Functions
- Establish a Work and Activities Plan, including objectives, assigned activities, organization, participating UICs, and the operating rules of the WG. This plan must be approved by the Steering Committee and the General Assembly.
- Plan and oversee activities in line with the project portfolio and ongoing initiatives, leveraging each Unit’s resources for the collective benefit and maximizing efficiency across the entire network.
- Define work procedures relevant to the group’s specific area.
- Provide guidance to the Units on activities related to their field of expertise.
Working Groups
SCReN currently has a total of 8 Working Groups (WGs), which may be revised or modified based on the Platform’s evolving needs and subject to evaluation and approval by the Steering Committee. Each WG is led by a coordinator and a deputy coordinator from different UICs.

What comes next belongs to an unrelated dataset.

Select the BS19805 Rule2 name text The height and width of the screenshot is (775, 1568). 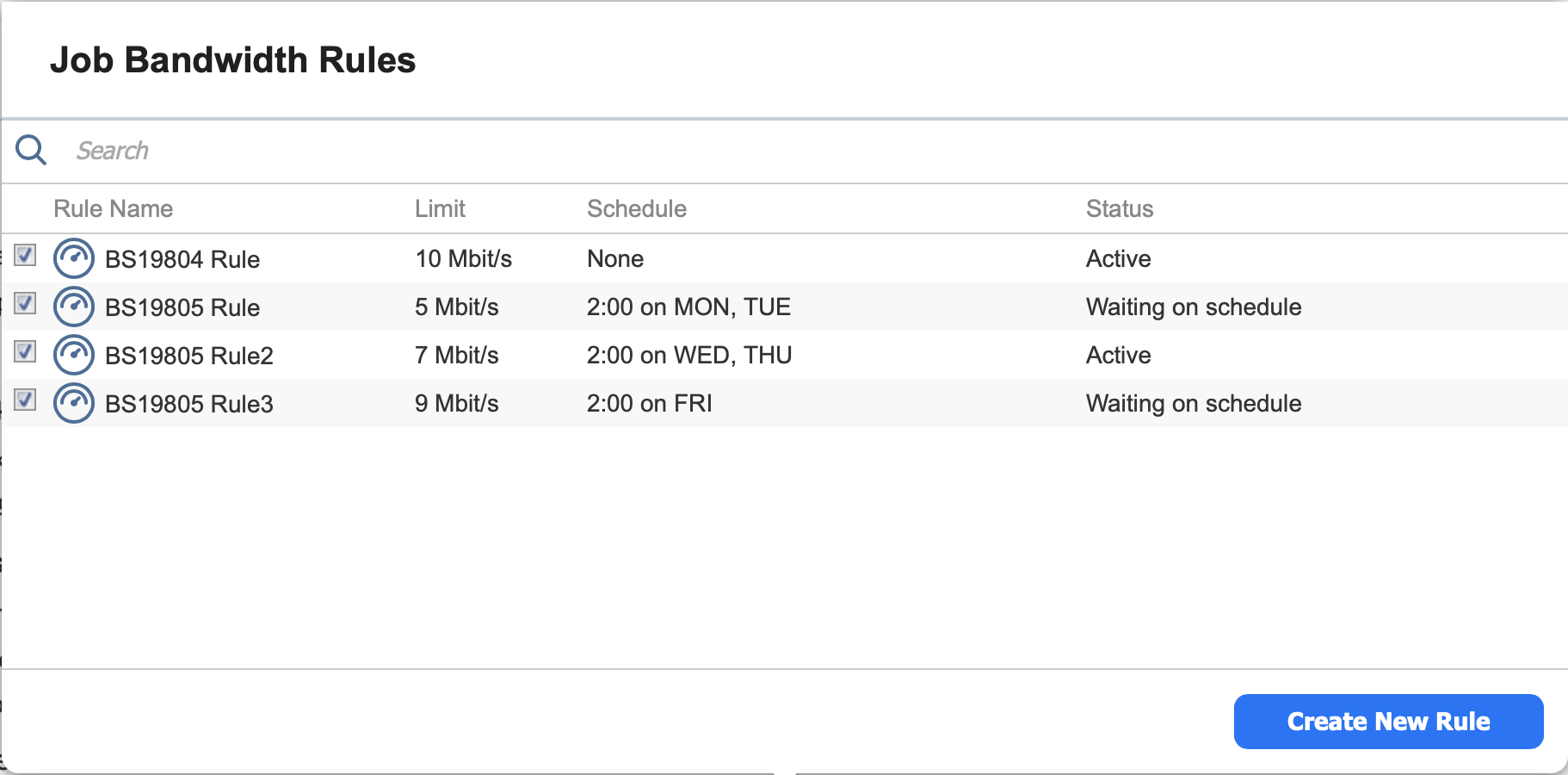pos(188,356)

They are jointly responsible for developing the work plan and procedures, which include objectives, organizational structure, and operational guidelines.

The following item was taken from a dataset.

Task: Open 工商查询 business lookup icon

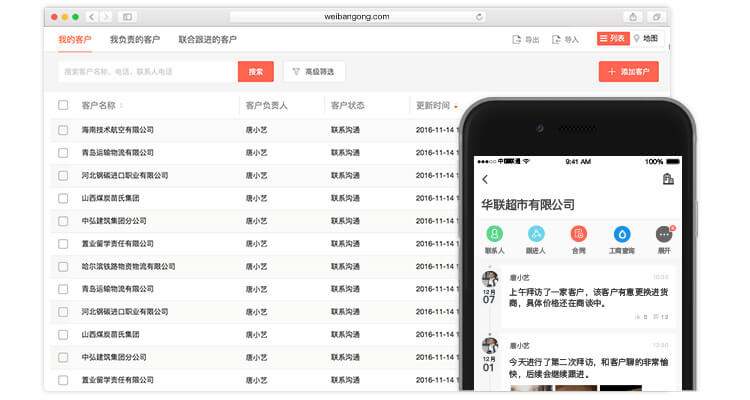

The groups are composed of a variable number of members from different units, depending on the complexity and scope of their assigned tasks. These members contribute their expertise and knowledge to carry out the specific functions of each WG.

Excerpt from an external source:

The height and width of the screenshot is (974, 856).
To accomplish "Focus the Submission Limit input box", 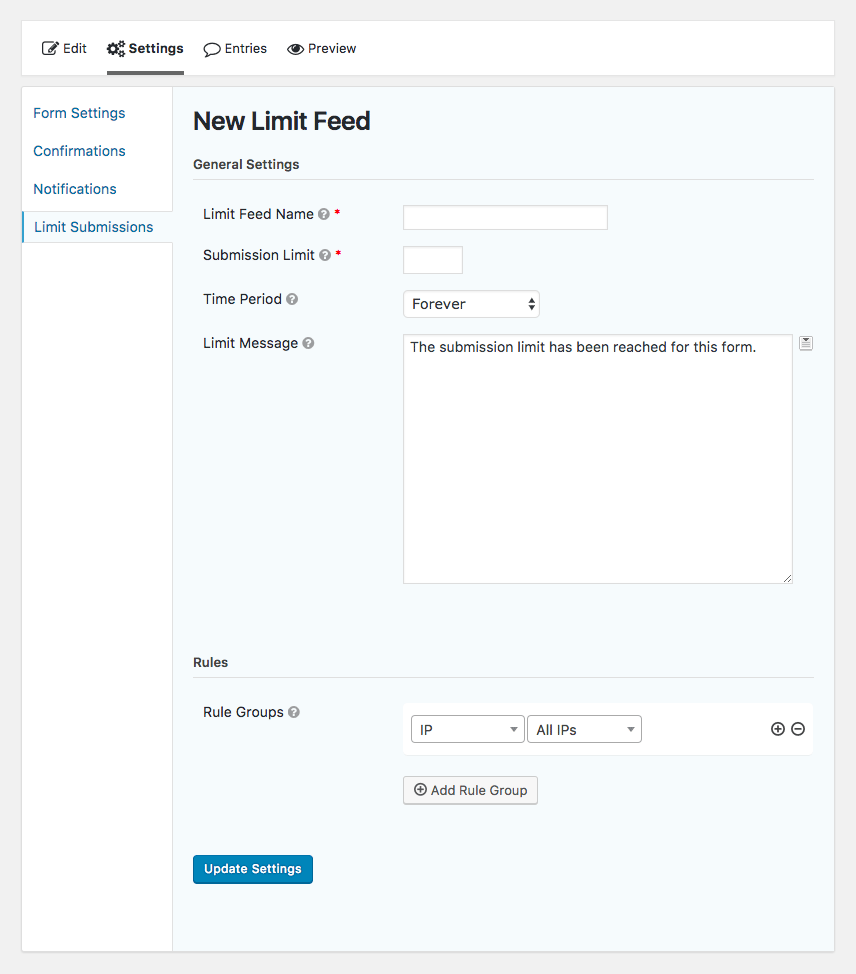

All WG activities are designed to leverage the strengths and resources of each Unit for the collective benefit of the entire network, thus maximizing operational efficiency. To ensure coordination and integration across all groups, the Platform Coordination team oversees their activities.
WG1. Research Methodology
This group is responsible for developing and providing expert advice on complex study designs and innovative methodologies in clinical research. Its work includes adaptive trial designs, studies embedded in routine clinical practice, and other advanced approaches.
The group brings together specialists from diverse areas such as regulatory affairs, bioethics, observational research, pharmacoeconomics, early-phase studies, advanced therapies, and pediatric research. Its objective is to ensure high methodological standards and provide transversal support across all areas of the Platform’s activity.
WG2. Internationalization
Although international clinical research has advanced significantly in recent years, expanding its reach remains a major challenge, particularly in the field of independent clinical research.
This working group focuses on promoting the active participation and leadership of Spanish research centers and units in international clinical projects. To achieve this, it collaborates closely with accredited Health Research Institutes (IIS), national research networks, and the Instituto de Salud Carlos III (ISCIII).
WG3. Clinical Research Monitoring and Quality
Clinical research must comply with strict regulations to ensure data quality and adherence to Good Clinical Practice (GCP) guidelines. These standards apply equally to industry-sponsored and independent studies.
This working group plays a key role in supporting investigators by helping them implement and maintain these regulatory requirements throughout the study. It ensures that independent clinical research is conducted under the highest standards of quality, reliability, and ethical compliance.
WG4. Pharmacovigilance
In line with GCP guidelines and current regulations, this working group is responsible for coordinating and managing all aspects related to the safety of research activities carried out within the Platform.
Its functions include overseeing pharmacovigilance procedures, ensuring proper collection, analysis, and reporting of adverse events, and supporting investigators in meeting regulatory safety requirements in all clinical studies.
WG5. Data Management and Statistics
Efficient and accurate clinical data management is critical to ensuring high-quality results and minimizing the time from study design to publication. This process includes the design of the Case Report Form (CRF) and database, data entry, validation, and database lock prior to statistical analysis.
Statisticians play a key role throughout the entire clinical research cycle, contributing from study design and methodological planning to the final analysis and interpretation of results.
WG6. Communication and Public Engagement
This group is responsible for developing a comprehensive communication strategy and implementing actions aimed at bringing science closer to society. Its objectives include promoting public understanding of clinical research, actively involving citizens in study development, and ensuring transparent dissemination of results and educational content.
WG7. Training
This group is responsible for designing and implementing training programs for healthcare professionals in the Clinical Research Units and the Coordination team. The training covers methodological, practical, logistical, ethical, and legal aspects of clinical research, aiming to strengthen the skills and competencies required to conduct high-quality studies.
WG8. Early-Phase Studies (Phase I, Proof-of-Concept Studies)
This group focuses on the implementation and support of early-phase clinical studies, including Phase I and proof-of-concept trials. These studies require highly specialized units with dedicated infrastructure, equipment, and trained personnel. They are especially relevant for research in advanced therapeutic areas such as oncology, vaccines, and gene or cell therapies.